Когда подоспели и другие вещи — графины с алмазной гранью на английский манер, кубки с венецианской нитью, стаканы с тонко гравированным царским вензелем— Бахметев с письмом на имя графа Кочубея отправил все это в августе 1805 года в Петербург своему доброму знакомому, земляку Федору Петровичу Лубяновскому, который, как известно, в столице был со всеми на короткой ноге, почему и дослужился потом до сенатора и стал Пензенским губернатором. Так стаканы Вершинина поехали в Петербург.
Быстрый ход дела был обеспечен подарками Лубяновскому и несколькими хрустальными презентами самому графу Виктору Павловичу Кочубею. И уже в середине сентября граф внес в «Комитет о рассмотрении тарифа» предложение запретить ввоз английского хрусталя. Но Комитет, осмотрев представленные бахметевским заводом образцы и вдоволь налюбовавшись вершининскими работами, предложение такое все же отклонил, мотивируя тем, что своих стекольных и хрустальных заводов мало.

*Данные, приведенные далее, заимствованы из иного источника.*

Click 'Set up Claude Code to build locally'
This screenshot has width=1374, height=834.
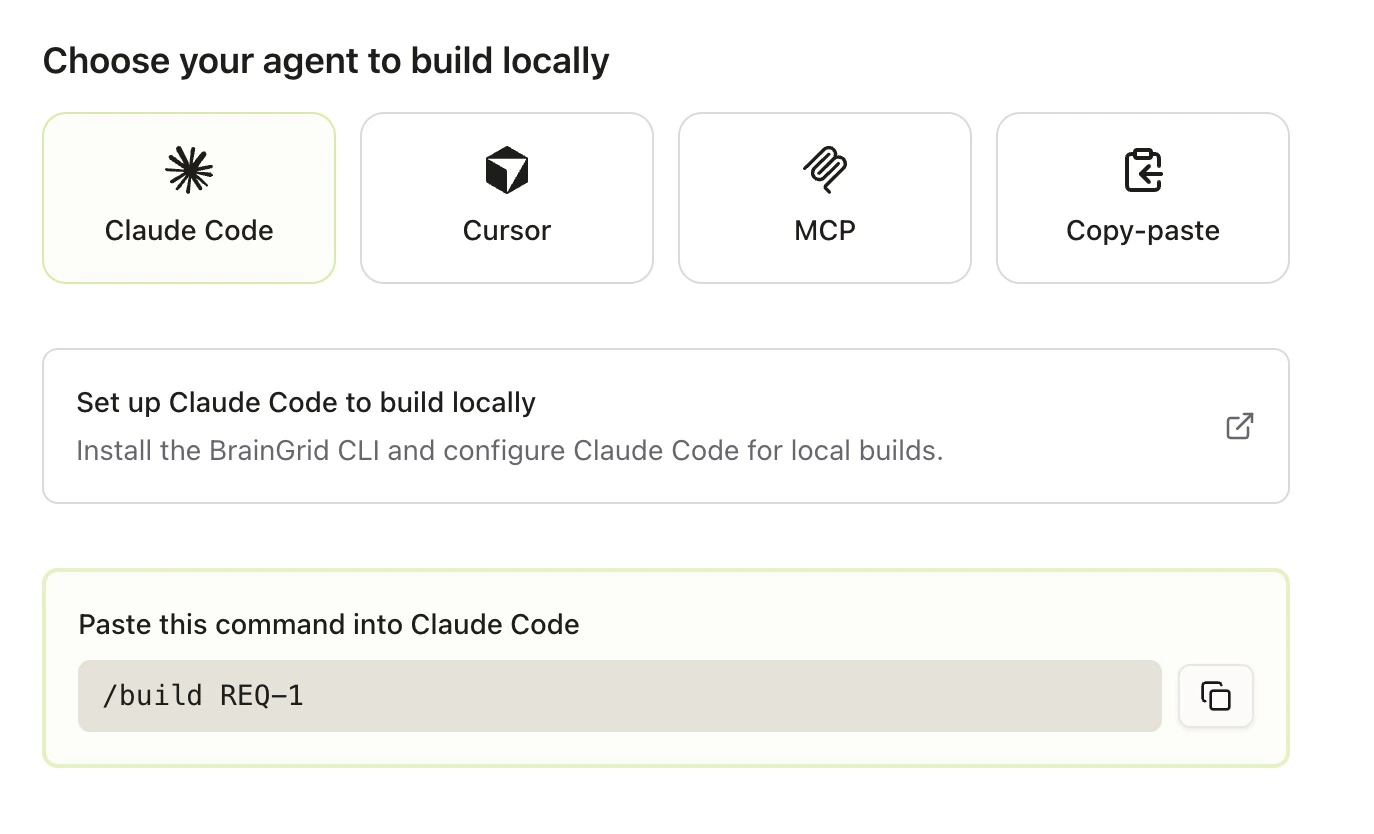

Были тут и более глубокие причины. К исходу 1805 года становилась все яснее неизбежность войны с Наполеоном. А в этом случае не следовало раздражать потенциальных союзников, англичан, такой в общем-то для России незначительной мерой, как прекращение ввоза хрусталя. Это в какой-то мере означало бы, что Россия присоединилась к торговой блокаде Англии, установленной Наполеоном. А поскольку конфликт с французским императором из-за Пруссии все усугублялся и война была на носу (она и началась действительно в 1806 году), осложнять отношения с Англией не следовало. Поэтому, несмотря на ходатайство Кочубея, Комитет его предложение отклонил, решив, однако, несколько повысить пошлину на ввозимый хрусталь и установить ее таковой, «чтобы не было подрыва нашему стеклу».

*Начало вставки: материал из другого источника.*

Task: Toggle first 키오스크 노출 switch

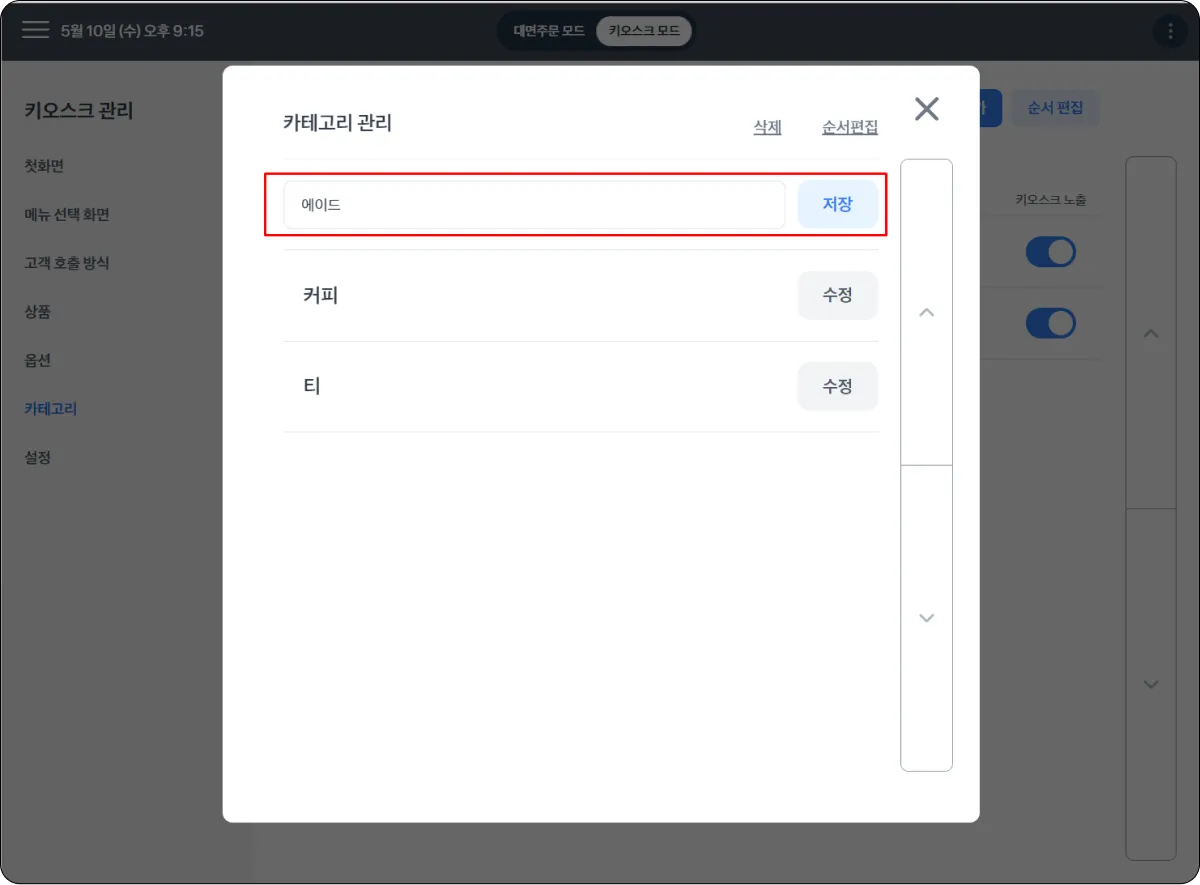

Лубяновский же писал, что граф Кочубей стекло нашел превосходным и, будучи раздосадован отклонением своей просьбы Тарифным комитетом, хочет представить присланное стекло государю императору Александру I, если только, конечно, будет о том просьба со стороны Бахметева.

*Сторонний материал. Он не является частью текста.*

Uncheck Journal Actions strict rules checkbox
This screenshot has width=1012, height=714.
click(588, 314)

Николай Алексеевич в ответ на такое сообщение тотчас же написал графу нижайшую просьбу не оставить его своей милостью.
Бахметев ликовал. Далее все должно было, как казалось ему, идти как по маслу. За качество своих вещей был он спокоен — такого первого мастера, как Вершинин, ни у кого не было. И действительно — в марте 1806 года Александр I увидел вершининский стакан и был восхищен тонкостью и мастерством работы. Тут же составили и указ обер-гофмаршалу двора графу Николаю Александровичу Толстому: «..в поощрение господина Бахметева к усовершенствованию его завода заказать на фабрике разные стеклянные вещи». А 19 апреля граф Виктор Павлович Кочубей писал Бахнетеву, что его величество «рассматривал представленные вами образцы стекла, на Пензенской фабрике выделываемого, в знак отличного благоволения своего к попечению вашему о усовершенствовании сего заведения высочайше изволил пожаловать Вам, милостивый государь мой препровождаемый при сем подарок, который доставляя Вам, честь имею (быть с совершенным почтением, Граф Кочубей».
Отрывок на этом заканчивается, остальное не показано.